There are quite a few reviewers at Amazon who enjoyed and appreciated Taleb's Antifragile. Many of them mention the fun they had reading it. Factoids everwhere. Some dinner guests are more fun and entertaining than others, but they may stay a while and most things are good in small doses. So, in my view, is this book.
I get it that our bones are great because stress makes them stronger. We rightly appreciate everything with that quality. Nietzsche's "what does not kill me makes me stronger is approvingly cited." We have learned that preventing small forest fires makes the big ones more devastating.
Early in the book, Taleb presents a long table, "The central triad: three types of exposure." The three columns are "fragile", "robust", and "antifragile." He wants readers to grasp that his idea of "antifragile" is distinct from "robust". There is a triad, not a diad. He provides many examples. In the row labeled "knowledge", "theory" is in column one (fragile), "expertise" in column two (robust), "erudition" is in three (antifragile).
I counted 63 rows (examples). It is interesting that many have the middle column blank. Fill these in? A parlor game for your next dinner party?

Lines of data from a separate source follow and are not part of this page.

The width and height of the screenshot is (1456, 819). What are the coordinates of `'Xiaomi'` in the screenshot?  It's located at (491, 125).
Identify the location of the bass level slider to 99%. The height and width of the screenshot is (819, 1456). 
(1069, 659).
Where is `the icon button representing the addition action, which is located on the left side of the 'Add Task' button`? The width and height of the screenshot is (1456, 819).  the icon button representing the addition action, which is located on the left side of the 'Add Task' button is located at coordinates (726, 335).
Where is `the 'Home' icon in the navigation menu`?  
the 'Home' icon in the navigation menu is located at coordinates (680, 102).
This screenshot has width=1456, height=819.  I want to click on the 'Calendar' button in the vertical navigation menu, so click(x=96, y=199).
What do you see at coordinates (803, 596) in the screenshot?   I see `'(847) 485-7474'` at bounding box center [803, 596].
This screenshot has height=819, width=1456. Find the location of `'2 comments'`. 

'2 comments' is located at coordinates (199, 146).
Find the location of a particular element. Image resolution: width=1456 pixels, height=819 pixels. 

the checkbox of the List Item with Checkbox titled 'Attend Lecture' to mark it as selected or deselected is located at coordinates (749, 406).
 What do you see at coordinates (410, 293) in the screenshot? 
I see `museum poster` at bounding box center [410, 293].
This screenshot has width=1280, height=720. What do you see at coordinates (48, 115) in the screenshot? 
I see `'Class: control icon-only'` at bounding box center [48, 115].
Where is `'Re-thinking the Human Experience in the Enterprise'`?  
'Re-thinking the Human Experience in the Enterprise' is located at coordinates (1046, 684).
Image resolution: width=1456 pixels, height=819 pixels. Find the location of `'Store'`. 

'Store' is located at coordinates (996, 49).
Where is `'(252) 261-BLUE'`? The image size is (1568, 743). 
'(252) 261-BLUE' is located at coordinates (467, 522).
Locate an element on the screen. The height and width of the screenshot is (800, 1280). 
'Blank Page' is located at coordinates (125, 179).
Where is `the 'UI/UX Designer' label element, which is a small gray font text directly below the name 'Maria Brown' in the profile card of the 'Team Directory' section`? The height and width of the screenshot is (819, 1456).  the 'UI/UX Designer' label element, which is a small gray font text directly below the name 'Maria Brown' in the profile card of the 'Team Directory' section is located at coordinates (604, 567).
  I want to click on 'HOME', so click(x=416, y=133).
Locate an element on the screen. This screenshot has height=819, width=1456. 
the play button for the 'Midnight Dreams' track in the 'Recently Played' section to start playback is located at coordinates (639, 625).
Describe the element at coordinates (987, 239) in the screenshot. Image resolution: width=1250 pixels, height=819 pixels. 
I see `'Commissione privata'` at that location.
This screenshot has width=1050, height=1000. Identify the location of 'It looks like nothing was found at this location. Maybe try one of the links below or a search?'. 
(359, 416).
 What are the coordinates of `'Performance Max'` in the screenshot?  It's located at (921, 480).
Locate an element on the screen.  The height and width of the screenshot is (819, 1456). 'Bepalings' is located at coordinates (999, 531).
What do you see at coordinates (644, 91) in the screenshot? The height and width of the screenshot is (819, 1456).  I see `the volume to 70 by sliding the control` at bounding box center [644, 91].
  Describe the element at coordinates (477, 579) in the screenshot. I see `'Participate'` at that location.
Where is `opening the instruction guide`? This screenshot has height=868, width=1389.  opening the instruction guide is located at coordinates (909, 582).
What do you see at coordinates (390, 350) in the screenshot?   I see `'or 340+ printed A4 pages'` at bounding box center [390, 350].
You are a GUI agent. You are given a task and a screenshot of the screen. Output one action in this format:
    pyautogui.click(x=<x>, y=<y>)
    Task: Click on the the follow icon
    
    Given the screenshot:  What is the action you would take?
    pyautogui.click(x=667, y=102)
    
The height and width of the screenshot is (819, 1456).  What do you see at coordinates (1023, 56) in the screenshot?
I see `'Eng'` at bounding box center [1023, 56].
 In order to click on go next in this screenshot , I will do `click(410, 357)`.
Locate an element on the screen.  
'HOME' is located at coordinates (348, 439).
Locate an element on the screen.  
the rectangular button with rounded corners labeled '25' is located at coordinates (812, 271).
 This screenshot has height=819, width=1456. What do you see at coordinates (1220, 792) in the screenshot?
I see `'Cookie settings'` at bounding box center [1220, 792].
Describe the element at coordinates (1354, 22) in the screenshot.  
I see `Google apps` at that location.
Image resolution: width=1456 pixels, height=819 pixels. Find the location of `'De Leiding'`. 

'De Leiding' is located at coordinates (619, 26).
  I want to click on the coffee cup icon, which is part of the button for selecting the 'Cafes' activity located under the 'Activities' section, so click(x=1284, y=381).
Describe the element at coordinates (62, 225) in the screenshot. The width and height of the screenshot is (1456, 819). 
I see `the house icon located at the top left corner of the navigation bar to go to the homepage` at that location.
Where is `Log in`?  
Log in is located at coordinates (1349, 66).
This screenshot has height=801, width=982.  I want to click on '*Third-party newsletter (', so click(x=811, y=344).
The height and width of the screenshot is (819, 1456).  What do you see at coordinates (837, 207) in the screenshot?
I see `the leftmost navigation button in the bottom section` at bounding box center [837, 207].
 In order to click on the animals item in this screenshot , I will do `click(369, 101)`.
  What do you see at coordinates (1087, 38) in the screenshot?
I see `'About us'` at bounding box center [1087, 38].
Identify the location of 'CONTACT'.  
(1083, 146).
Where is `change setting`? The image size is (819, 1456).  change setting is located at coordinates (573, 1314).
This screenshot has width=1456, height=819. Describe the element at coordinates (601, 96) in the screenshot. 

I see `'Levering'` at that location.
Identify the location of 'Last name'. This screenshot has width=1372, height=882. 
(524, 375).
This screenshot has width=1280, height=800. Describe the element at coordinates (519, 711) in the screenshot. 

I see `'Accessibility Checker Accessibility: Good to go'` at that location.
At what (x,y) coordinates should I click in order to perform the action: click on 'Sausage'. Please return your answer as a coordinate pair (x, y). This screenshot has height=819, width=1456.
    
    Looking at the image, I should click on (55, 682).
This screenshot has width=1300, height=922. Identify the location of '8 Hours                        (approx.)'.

Taleb's last row is labeled "Urbanism". Taleb puts Robert Moses and Le Corbusier in the "fragile" column and Jane Jacobs in the "antifragile" column. The middle, "robust" column is left blank.
Cities survive via flexbility. Land markets should do their thing (allow for flexbility). The labor force should likewise be adaptable and be able to gain new skills and be allowed into new occupations. Fixed capital is best if it can easily be retrofitted. Think of lofts and apartments in old industrial or office buildings. I had been calling it "adaptability" but a case can be made that successful adaptations increase the odds of more of them in the future. Call that "antifragility". If we define "cities" in terms of their broadest spatial boundaries, we find greatest rank-order stability at the top of the size rankings.